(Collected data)
• • • • • • •

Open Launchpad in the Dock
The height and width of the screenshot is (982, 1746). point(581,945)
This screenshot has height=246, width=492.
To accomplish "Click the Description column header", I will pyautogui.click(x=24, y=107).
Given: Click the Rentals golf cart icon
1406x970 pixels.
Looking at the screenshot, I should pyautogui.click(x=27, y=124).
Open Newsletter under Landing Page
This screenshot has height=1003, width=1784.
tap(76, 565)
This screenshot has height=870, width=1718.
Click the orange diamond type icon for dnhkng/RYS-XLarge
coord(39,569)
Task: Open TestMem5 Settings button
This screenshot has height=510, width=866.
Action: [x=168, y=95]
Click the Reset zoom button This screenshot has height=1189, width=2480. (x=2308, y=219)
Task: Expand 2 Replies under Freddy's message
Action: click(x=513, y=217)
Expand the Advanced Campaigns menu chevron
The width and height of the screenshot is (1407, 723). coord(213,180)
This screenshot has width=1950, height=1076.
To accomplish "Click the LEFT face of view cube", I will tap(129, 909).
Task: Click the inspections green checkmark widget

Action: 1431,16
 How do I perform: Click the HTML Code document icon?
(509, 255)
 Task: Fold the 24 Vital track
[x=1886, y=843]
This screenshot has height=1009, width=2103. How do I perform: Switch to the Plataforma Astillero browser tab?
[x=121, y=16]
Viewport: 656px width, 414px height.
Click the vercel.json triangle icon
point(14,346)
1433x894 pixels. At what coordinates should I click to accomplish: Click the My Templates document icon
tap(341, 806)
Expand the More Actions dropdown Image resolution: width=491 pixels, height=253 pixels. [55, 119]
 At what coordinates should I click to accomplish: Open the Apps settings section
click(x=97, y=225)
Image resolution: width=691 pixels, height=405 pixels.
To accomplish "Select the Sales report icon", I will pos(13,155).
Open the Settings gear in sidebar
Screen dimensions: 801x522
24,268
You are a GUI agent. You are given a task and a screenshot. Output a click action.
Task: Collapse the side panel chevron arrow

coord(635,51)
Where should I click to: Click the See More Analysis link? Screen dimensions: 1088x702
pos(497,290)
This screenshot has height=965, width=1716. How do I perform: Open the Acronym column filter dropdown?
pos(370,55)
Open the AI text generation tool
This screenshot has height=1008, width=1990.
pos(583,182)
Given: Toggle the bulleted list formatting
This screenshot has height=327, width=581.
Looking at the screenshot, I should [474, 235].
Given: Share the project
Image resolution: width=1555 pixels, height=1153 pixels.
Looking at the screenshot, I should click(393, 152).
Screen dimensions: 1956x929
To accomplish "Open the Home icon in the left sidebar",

• • • • • • •

Exercise: Your answer must be the full set of entries, copied exactly.

Completed exercise:
Open Launchpad in the Dock
The height and width of the screenshot is (982, 1746). point(581,945)
This screenshot has height=246, width=492.
To accomplish "Click the Description column header", I will pyautogui.click(x=24, y=107).
Given: Click the Rentals golf cart icon
1406x970 pixels.
Looking at the screenshot, I should pyautogui.click(x=27, y=124).
Open Newsletter under Landing Page
This screenshot has height=1003, width=1784.
tap(76, 565)
This screenshot has height=870, width=1718.
Click the orange diamond type icon for dnhkng/RYS-XLarge
coord(39,569)
Task: Open TestMem5 Settings button
This screenshot has height=510, width=866.
Action: [x=168, y=95]
Click the Reset zoom button This screenshot has height=1189, width=2480. (x=2308, y=219)
Task: Expand 2 Replies under Freddy's message
Action: click(x=513, y=217)
Expand the Advanced Campaigns menu chevron
The width and height of the screenshot is (1407, 723). coord(213,180)
This screenshot has width=1950, height=1076.
To accomplish "Click the LEFT face of view cube", I will tap(129, 909).
Task: Click the inspections green checkmark widget

Action: 1431,16
 How do I perform: Click the HTML Code document icon?
(509, 255)
 Task: Fold the 24 Vital track
[x=1886, y=843]
This screenshot has height=1009, width=2103. How do I perform: Switch to the Plataforma Astillero browser tab?
[x=121, y=16]
Viewport: 656px width, 414px height.
Click the vercel.json triangle icon
point(14,346)
1433x894 pixels. At what coordinates should I click to accomplish: Click the My Templates document icon
tap(341, 806)
Expand the More Actions dropdown Image resolution: width=491 pixels, height=253 pixels. [55, 119]
 At what coordinates should I click to accomplish: Open the Apps settings section
click(x=97, y=225)
Image resolution: width=691 pixels, height=405 pixels.
To accomplish "Select the Sales report icon", I will pos(13,155).
Open the Settings gear in sidebar
Screen dimensions: 801x522
24,268
You are a GUI agent. You are given a task and a screenshot. Output a click action.
Task: Collapse the side panel chevron arrow

coord(635,51)
Where should I click to: Click the See More Analysis link? Screen dimensions: 1088x702
pos(497,290)
This screenshot has height=965, width=1716. How do I perform: Open the Acronym column filter dropdown?
pos(370,55)
Open the AI text generation tool
This screenshot has height=1008, width=1990.
pos(583,182)
Given: Toggle the bulleted list formatting
This screenshot has height=327, width=581.
Looking at the screenshot, I should [474, 235].
Given: Share the project
Image resolution: width=1555 pixels, height=1153 pixels.
Looking at the screenshot, I should click(393, 152).
Screen dimensions: 1956x929
To accomplish "Open the Home icon in the left sidebar",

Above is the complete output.